• _Activity_
Using the records below, repeat exactly the lines from the one holding "You are a computer-use agent. 940x844 pixels." through the one holding "Instruction: Expand the", both ends included, and no others.

• _Listed records_
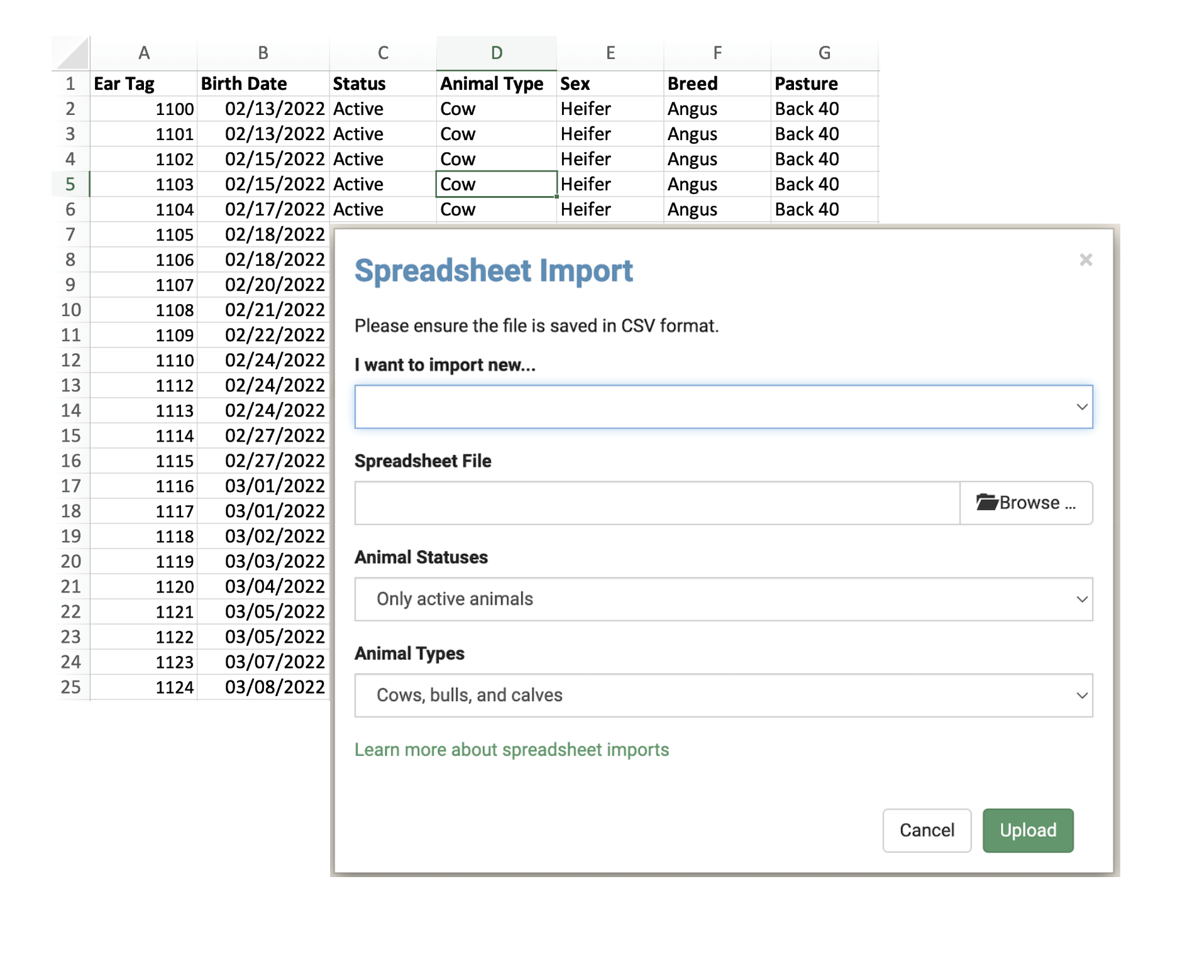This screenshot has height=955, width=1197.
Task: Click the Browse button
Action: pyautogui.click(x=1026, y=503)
--
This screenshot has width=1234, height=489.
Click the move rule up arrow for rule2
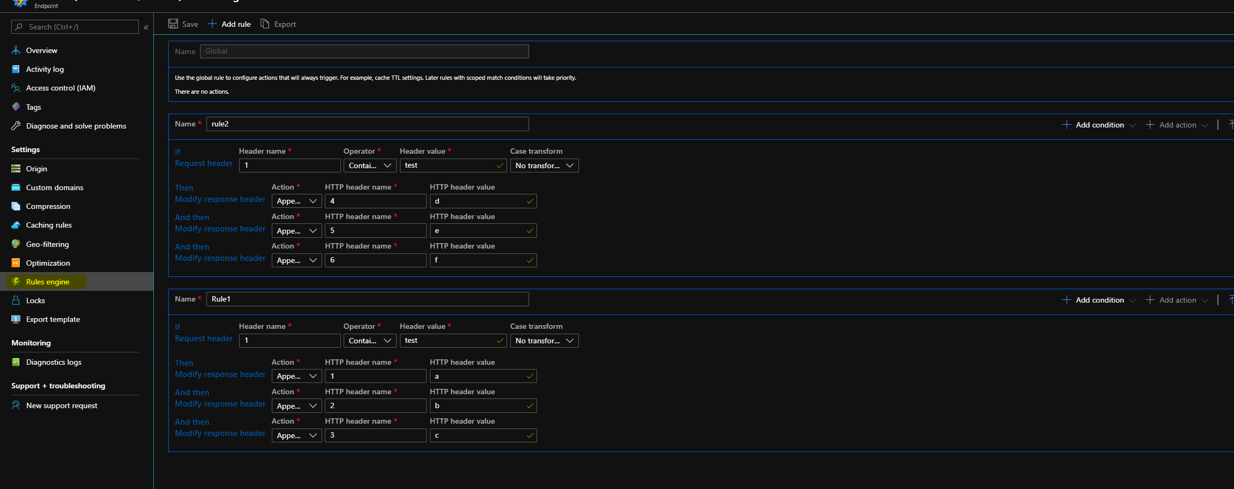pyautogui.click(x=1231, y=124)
==
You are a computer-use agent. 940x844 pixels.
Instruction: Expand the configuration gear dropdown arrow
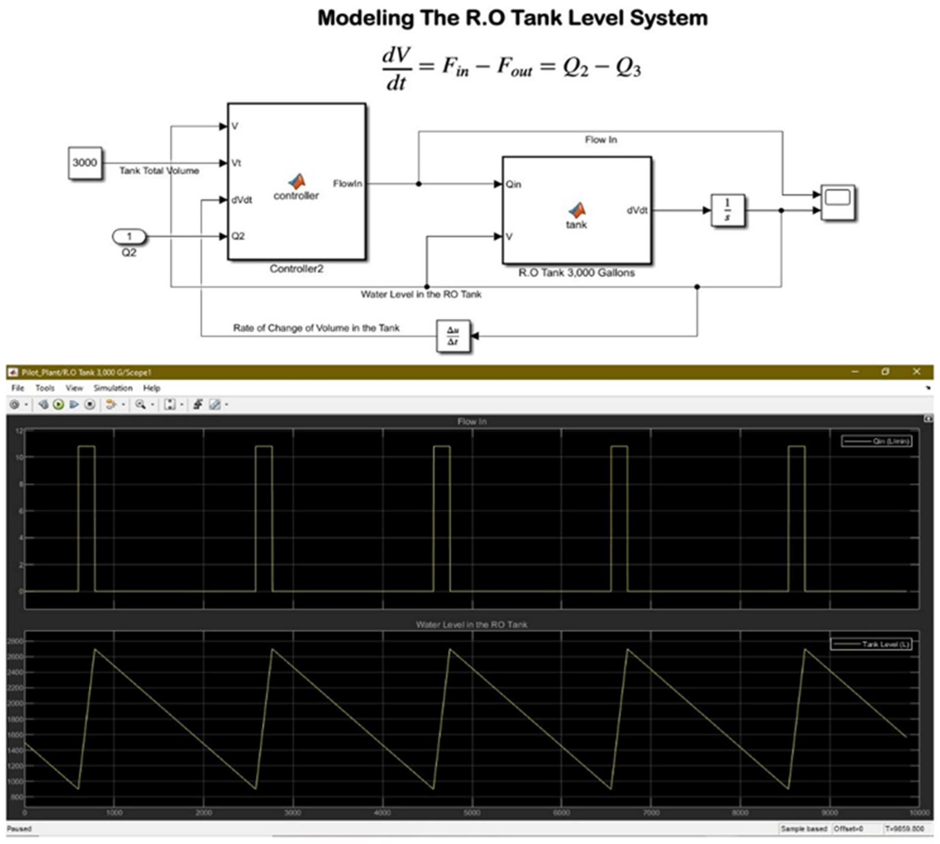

• _Task solution_
You are a computer-use agent. 940x844 pixels.
Instruction: Expand the configuration gear dropdown arrow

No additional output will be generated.